How about us? What’s our status? If we have been baptized with water and Spirit, have we entered the kingdom of God? Where does our status come from? Can we change our place in society amongst our friends, or from one socio-economic class to another? If we work hard, and keep our noses clean, will we get ahead?
The belief that Americans can and do rise from humble origins to riches, has often been characterized as, the bedrock upon which the American story is anchored, otherwise known as, the American Dream. This is the land of opportunity. Even the President has submitted to the rather pompous and privileged, story that America is “exceptional,” that is - a nation set apart, as better than others – from which, unfortunately, all kinds of outlandish, and we must say, un-Gospel-like, and “entitled” interpretations have come. The belief system Jesus gives us is based not on ‘exceptionalism’ or pulling oneself up by the bootstraps – but on the belief that God loves us unconditionally even when we’re not exceptional – even when we have turned away from God and from our neighbors, and in toward ourselves, as we confessed this morning.
But, it’s hard to shake these views. Opinion polls show that belief in the American Dream is both stronger in the U.S. now than in years past, and stronger than in other developed countries most like us. Yet these impressions of ourselves don’t match up with reality very well. Several large studies have found that mobility from one generation to another is lower, in the U.S., not higher, than in most other developed countries. Yet most Americans still believe that individual hard work is what gets them ahead, even though the opposite reality is staring us right in the face – a shrinking middle class, and the working poor, working longer hours, and multiple jobs, just to remain stuck in poverty.

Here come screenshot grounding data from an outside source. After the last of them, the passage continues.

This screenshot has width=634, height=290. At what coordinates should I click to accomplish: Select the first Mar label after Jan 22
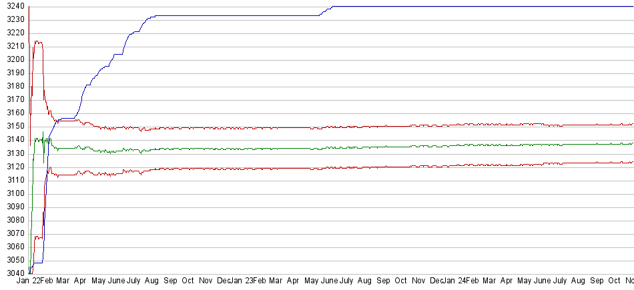point(62,281)
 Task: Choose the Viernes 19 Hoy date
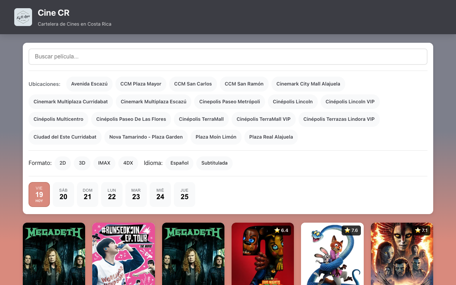point(39,195)
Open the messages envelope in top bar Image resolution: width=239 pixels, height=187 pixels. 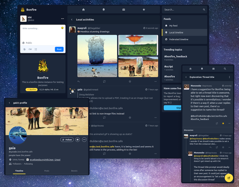tap(124, 10)
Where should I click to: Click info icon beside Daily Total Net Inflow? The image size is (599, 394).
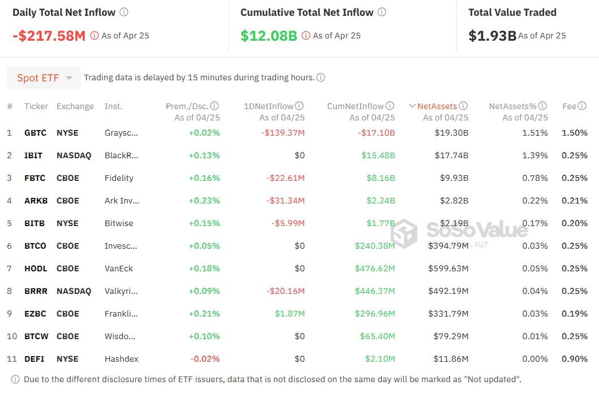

That night with Nicodemus, Jesus was inviting him, and all of us after, into the realm of God right here, right now. Not “us or them,” but everyone, all, are invited to be children of God. And if we’re all created, “from God, from above,” then we have all been made sisters and brothers to one another, our destiny afloat in the same boat. Though amazingly diverse, a rainbow of colors, nationalities, ethnicities, genders and sexualities, we are all accountable to one another, no matter our creed or origin. No one is privileged over the other, or exceptional, but each has been blessed with various gifts to share for the good of God’s glorious creation.
Being born again, born from above, however scary and unknowable, holds amazing possibility for us. The good news of the Gospel will set you free – but first it will radically challenge you and may make you miserable! Like morphing from womb to world, like learning to become parents in a whole new sleepless reality, being born from above, is often an overwhelming surprise.
In that secret encounter late at night, Jesus was not trying to accommodate Nicodemus; he was – like the arrival of a first-born child – trying to unsettle him. Jesus wants Nicodemus—and us—to leave behind one set of bearings, and to take on an entirely new set. “Do not be astonished that I said to you, ‘You must be born from above,’” said Jesus. “The wind blows where it chooses, and you hear the sound of it, but you do not know where it comes from or where it goes. So it is with everyone who is born of the Spirit.”
This is the life that is authentic life, not just a dream --like the empty, all too often, American Dream. And so, we find, with Nicodemus, that waking up in the light of day, our true status and honor in life comes solely by the grace of God – born of the Spirit, born from above.